**Provided entries**.
....

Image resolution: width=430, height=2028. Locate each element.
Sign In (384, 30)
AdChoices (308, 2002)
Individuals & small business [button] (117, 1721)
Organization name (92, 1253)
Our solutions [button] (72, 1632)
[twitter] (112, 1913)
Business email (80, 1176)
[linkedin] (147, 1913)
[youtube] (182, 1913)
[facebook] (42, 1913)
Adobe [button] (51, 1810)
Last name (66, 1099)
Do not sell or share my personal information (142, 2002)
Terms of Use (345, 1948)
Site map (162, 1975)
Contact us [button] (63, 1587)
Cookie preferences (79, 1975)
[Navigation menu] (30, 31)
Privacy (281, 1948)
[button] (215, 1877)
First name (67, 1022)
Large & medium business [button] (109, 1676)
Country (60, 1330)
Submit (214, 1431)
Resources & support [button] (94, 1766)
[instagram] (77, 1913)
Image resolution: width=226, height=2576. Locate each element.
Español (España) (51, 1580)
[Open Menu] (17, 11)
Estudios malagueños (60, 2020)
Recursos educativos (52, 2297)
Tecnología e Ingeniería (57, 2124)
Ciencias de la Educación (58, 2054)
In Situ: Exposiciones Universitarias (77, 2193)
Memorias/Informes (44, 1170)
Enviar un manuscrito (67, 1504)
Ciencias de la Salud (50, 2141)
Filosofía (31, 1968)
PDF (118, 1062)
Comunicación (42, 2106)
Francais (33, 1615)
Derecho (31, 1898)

....

**Work instruction**.
The stretch of entries above that starts with the line containing "[youtube] (182, 1913)" and goes on through the line containing "Privacy (281, 1948)" is to be transcribed exactly, and no other line is to be transcribed.

**Answer for this exercise**.
[youtube] (182, 1913)
[facebook] (42, 1913)
Adobe [button] (51, 1810)
Last name (66, 1099)
Do not sell or share my personal information (142, 2002)
Terms of Use (345, 1948)
Site map (162, 1975)
Contact us [button] (63, 1587)
Cookie preferences (79, 1975)
[Navigation menu] (30, 31)
Privacy (281, 1948)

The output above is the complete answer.